§ **What to produce**: The reply should hold every entry exactly as written and none of the pictures.
BEGIN Data for review
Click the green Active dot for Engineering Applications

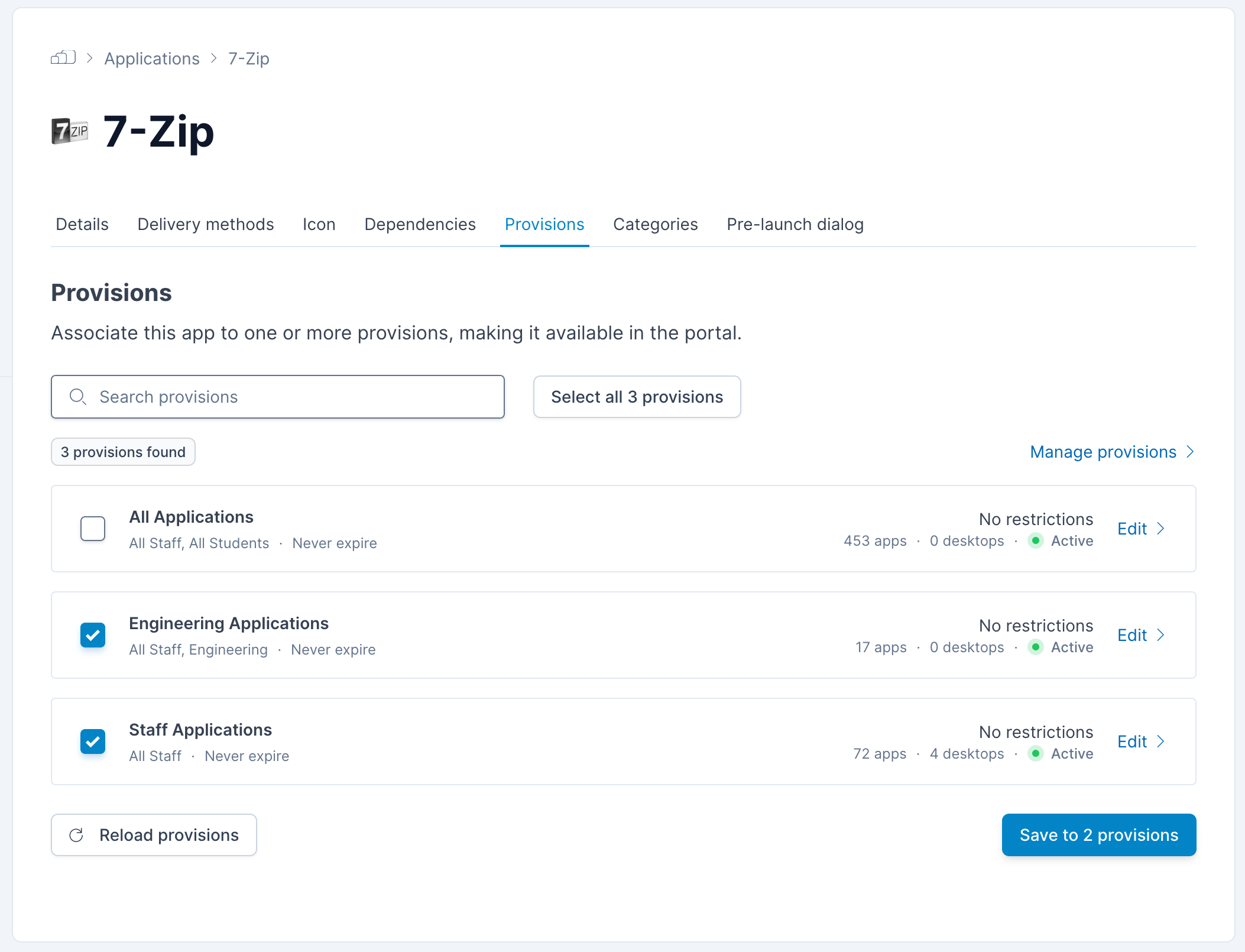pos(1036,647)
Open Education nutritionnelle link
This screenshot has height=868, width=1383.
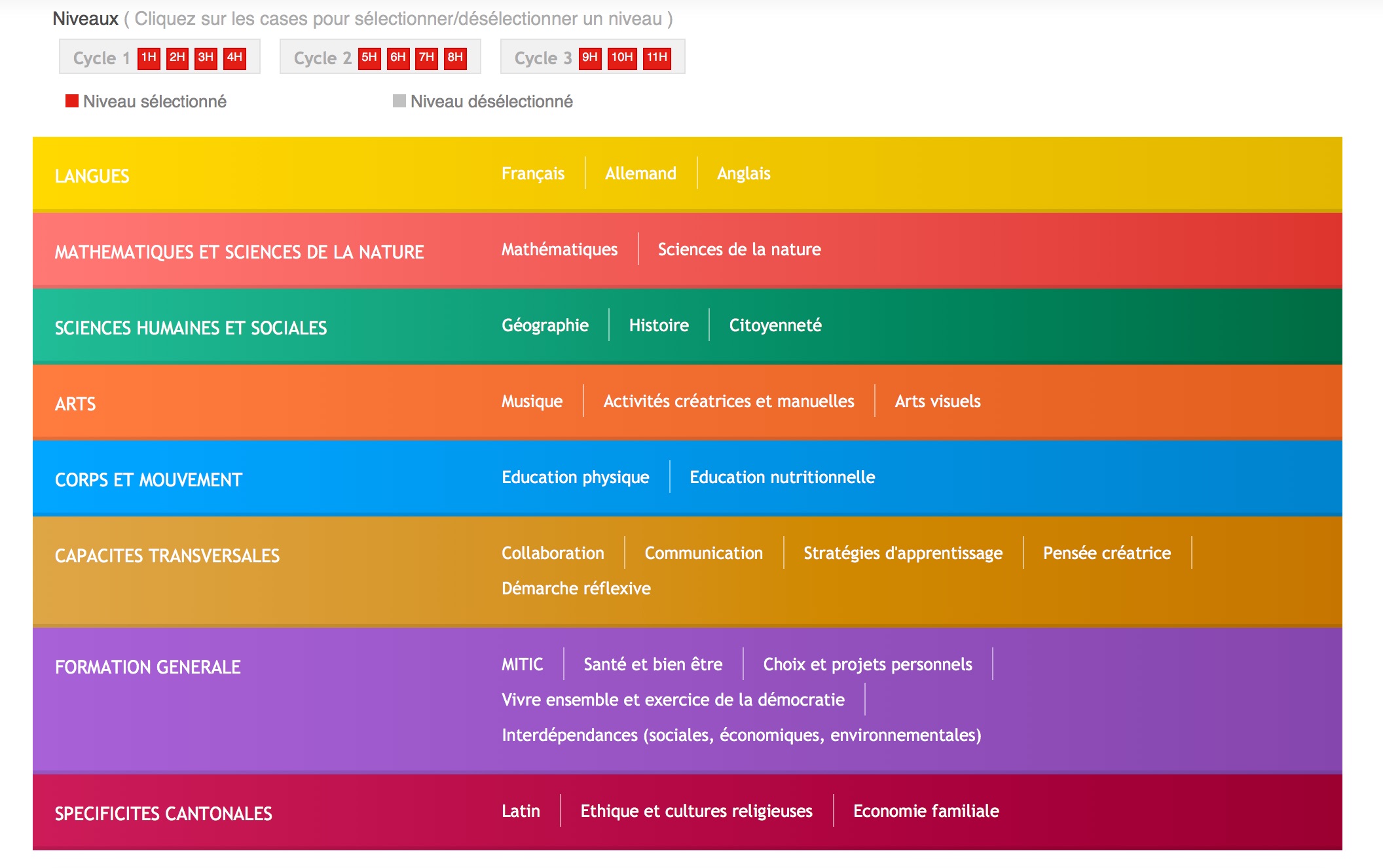coord(782,477)
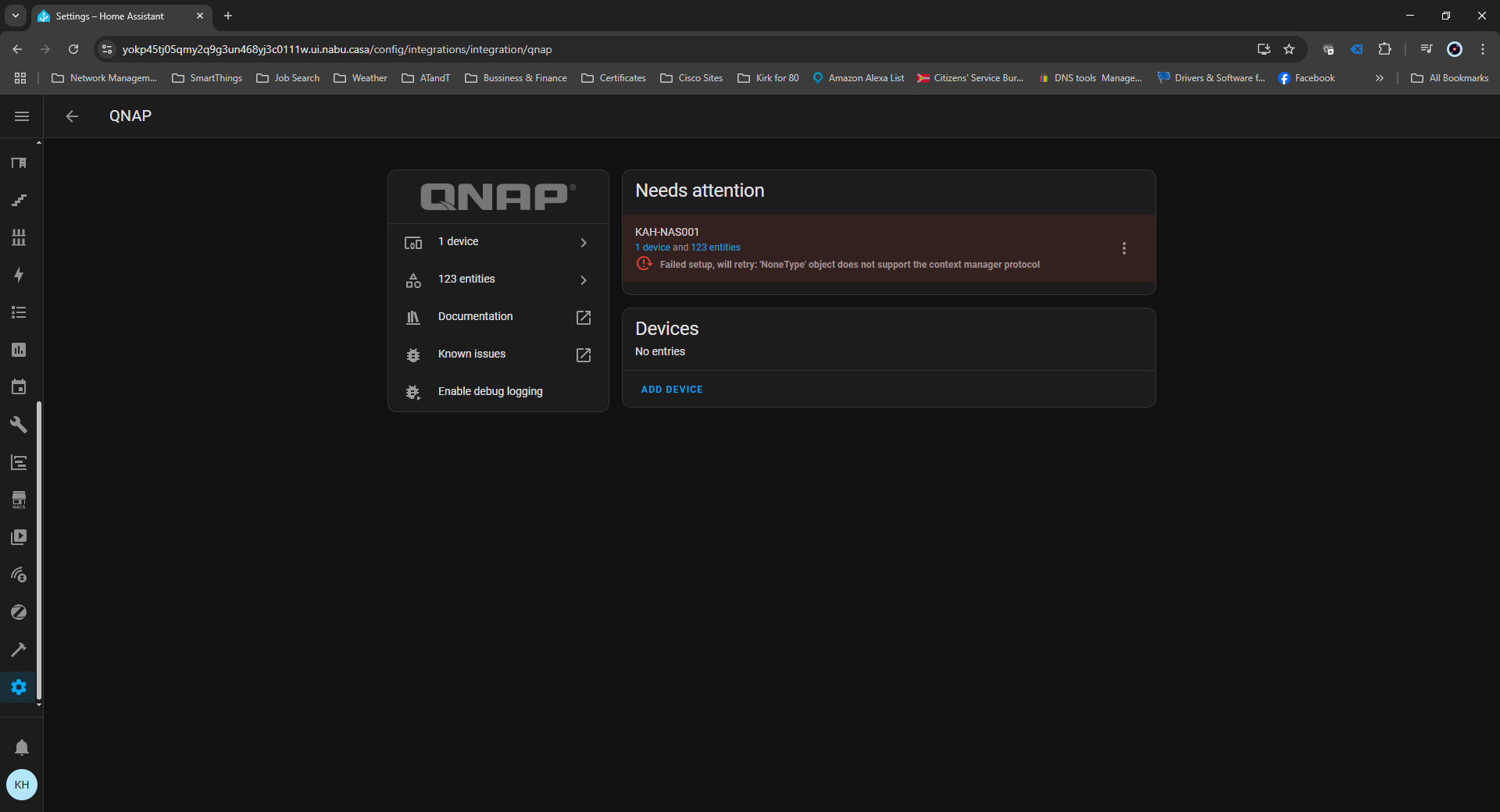Open the Zigbee wireless sidebar icon
1500x812 pixels.
(20, 575)
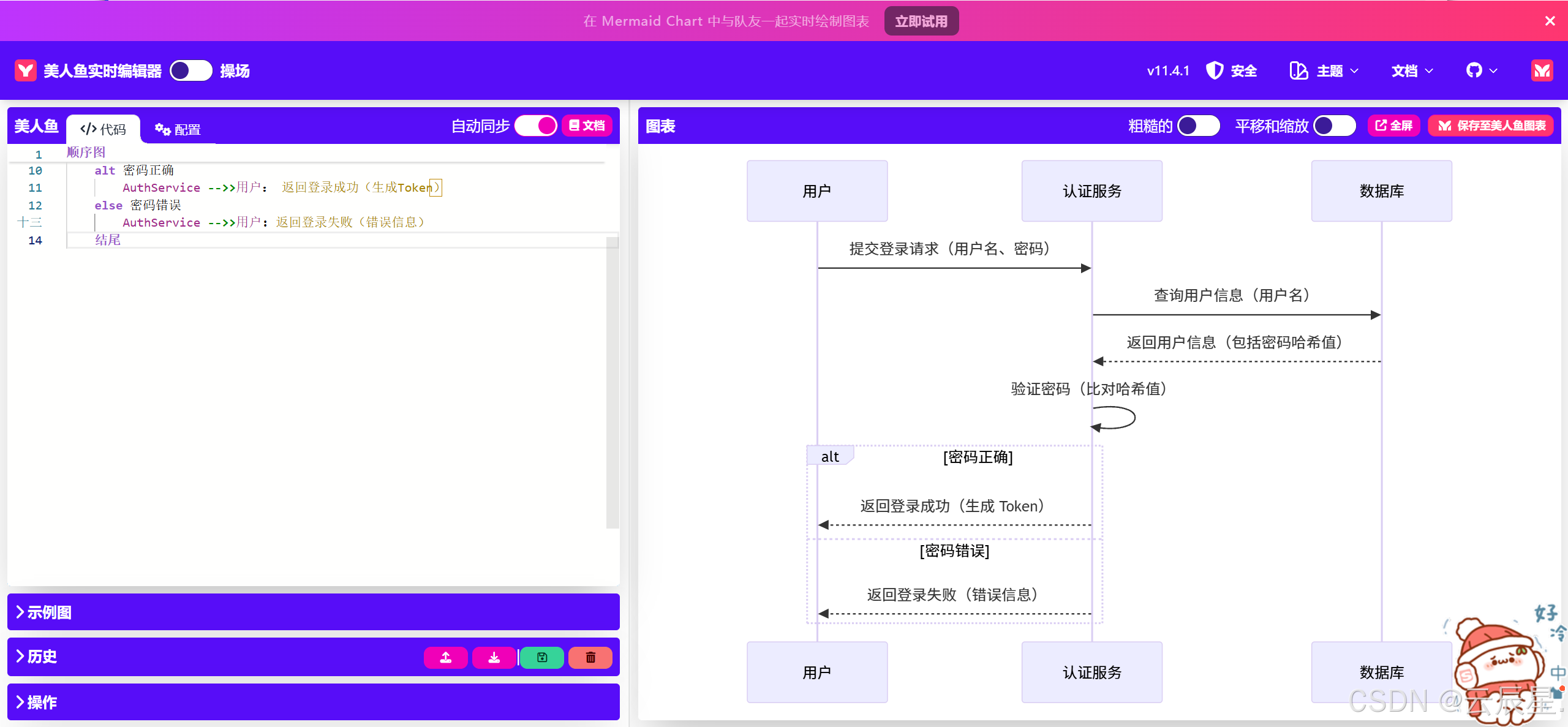Click the red trash delete icon
Viewport: 1568px width, 727px height.
click(590, 657)
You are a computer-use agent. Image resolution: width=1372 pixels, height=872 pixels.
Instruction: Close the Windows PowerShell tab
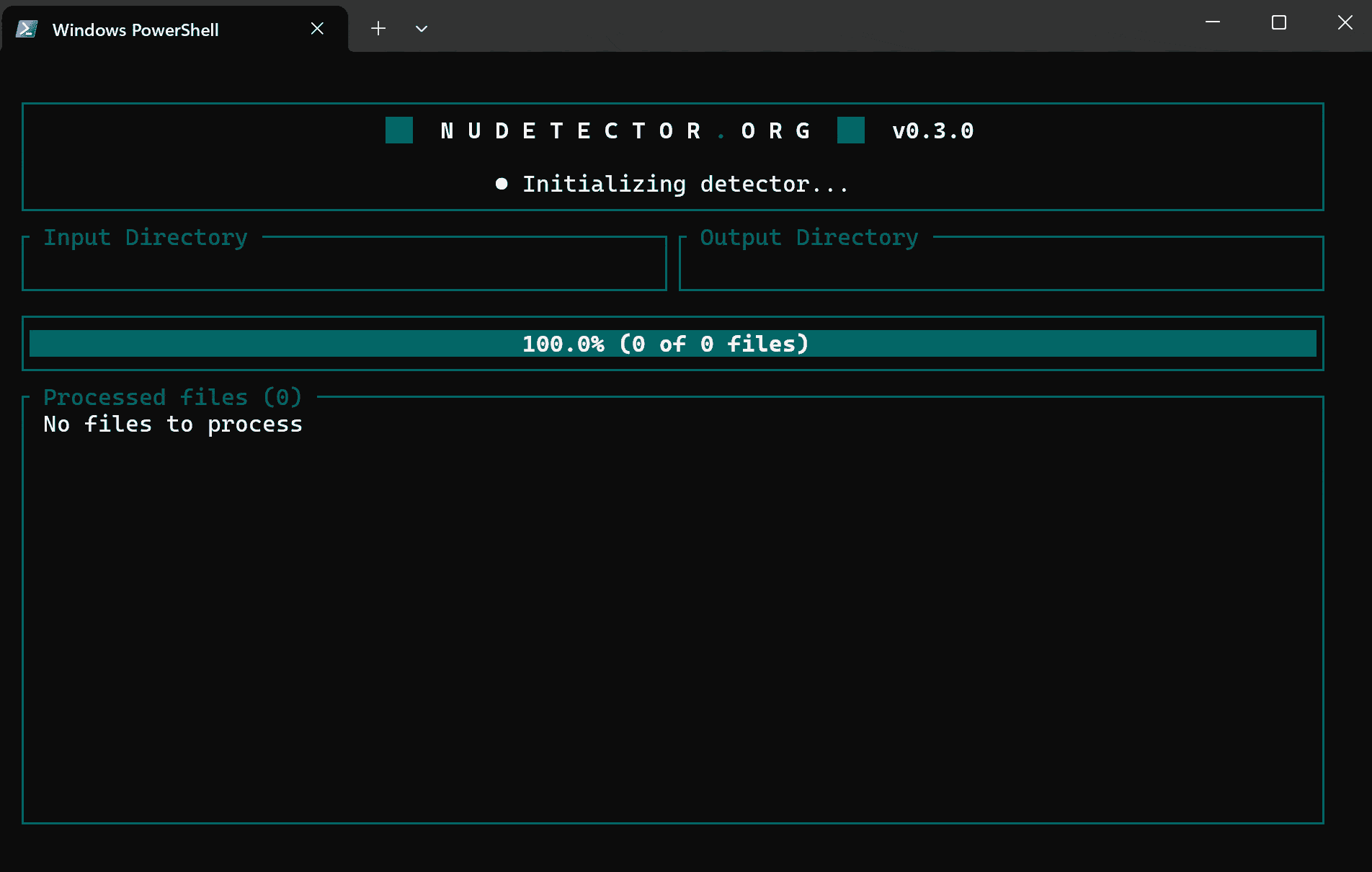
END Data for review
§ **Answer to this problem**:
Click the green Active dot for Engineering Applications

pos(1036,647)
Open Education nutritionnelle link
This screenshot has height=868, width=1383.
coord(782,477)
Open the Zigbee wireless sidebar icon
1500x812 pixels.
(20, 575)
Click the red trash delete icon
Viewport: 1568px width, 727px height.
click(590, 657)
You are a computer-use agent. Image resolution: width=1372 pixels, height=872 pixels.
Instruction: Close the Windows PowerShell tab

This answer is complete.